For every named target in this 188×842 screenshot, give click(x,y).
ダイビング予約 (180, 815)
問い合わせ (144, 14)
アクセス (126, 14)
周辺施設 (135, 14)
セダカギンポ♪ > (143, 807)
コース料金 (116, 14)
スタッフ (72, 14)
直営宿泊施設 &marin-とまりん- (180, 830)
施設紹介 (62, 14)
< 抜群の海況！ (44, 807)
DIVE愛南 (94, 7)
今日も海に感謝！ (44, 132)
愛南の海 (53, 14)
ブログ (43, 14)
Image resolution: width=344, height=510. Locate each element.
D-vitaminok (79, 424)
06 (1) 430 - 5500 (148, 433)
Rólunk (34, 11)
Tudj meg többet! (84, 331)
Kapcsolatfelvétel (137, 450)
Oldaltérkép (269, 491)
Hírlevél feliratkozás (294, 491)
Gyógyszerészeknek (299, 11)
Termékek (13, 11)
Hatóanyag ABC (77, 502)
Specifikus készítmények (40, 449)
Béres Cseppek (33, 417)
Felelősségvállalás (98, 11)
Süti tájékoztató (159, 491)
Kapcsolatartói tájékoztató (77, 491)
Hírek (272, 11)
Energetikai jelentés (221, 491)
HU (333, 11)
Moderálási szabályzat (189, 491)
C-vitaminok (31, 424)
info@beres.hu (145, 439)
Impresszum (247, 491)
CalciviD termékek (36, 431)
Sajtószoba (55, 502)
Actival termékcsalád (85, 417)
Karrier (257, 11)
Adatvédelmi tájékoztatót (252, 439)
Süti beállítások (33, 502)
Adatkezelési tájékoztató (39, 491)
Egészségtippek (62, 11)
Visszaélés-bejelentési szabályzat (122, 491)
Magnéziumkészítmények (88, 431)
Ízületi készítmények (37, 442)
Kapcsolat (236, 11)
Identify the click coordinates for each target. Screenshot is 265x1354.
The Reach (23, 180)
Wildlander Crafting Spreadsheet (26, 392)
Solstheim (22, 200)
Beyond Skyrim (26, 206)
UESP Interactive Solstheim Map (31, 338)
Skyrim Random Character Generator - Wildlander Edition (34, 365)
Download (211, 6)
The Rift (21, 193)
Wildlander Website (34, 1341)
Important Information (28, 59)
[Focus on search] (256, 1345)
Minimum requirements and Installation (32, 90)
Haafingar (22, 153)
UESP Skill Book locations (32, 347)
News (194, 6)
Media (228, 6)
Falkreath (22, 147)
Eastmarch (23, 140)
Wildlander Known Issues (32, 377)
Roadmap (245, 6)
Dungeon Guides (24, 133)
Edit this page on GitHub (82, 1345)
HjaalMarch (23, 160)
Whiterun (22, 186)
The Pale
___
• _Stated goal_:
Retype the lines from the line with "セダカギンポ♪ > (143, 807)" to the line with "Kapcsolat (236, 11)", both included, exactly as they appear in the records.

• _Result of the task_:
セダカギンポ♪ > (143, 807)
コース料金 (116, 14)
スタッフ (72, 14)
直営宿泊施設 &marin-とまりん- (180, 830)
施設紹介 (62, 14)
< 抜群の海況！ (44, 807)
DIVE愛南 (94, 7)
今日も海に感謝！ (44, 132)
愛南の海 (53, 14)
ブログ (43, 14)
Image resolution: width=344, height=510. Locate each element.
D-vitaminok (79, 424)
06 (1) 430 - 5500 (148, 433)
Rólunk (34, 11)
Tudj meg többet! (84, 331)
Kapcsolatfelvétel (137, 450)
Oldaltérkép (269, 491)
Hírlevél feliratkozás (294, 491)
Gyógyszerészeknek (299, 11)
Termékek (13, 11)
Hatóanyag ABC (77, 502)
Specifikus készítmények (40, 449)
Béres Cseppek (33, 417)
Felelősségvállalás (98, 11)
Süti tájékoztató (159, 491)
Kapcsolatartói tájékoztató (77, 491)
Hírek (272, 11)
Energetikai jelentés (221, 491)
HU (333, 11)
Moderálási szabályzat (189, 491)
C-vitaminok (31, 424)
info@beres.hu (145, 439)
Impresszum (247, 491)
CalciviD termékek (36, 431)
Sajtószoba (55, 502)
Actival termékcsalád (85, 417)
Karrier (257, 11)
Adatvédelmi tájékoztatót (252, 439)
Süti beállítások (33, 502)
Adatkezelési tájékoztató (39, 491)
Egészségtippek (62, 11)
Visszaélés-bejelentési szabályzat (122, 491)
Magnéziumkészítmények (88, 431)
Ízületi készítmények (37, 442)
Kapcsolat (236, 11)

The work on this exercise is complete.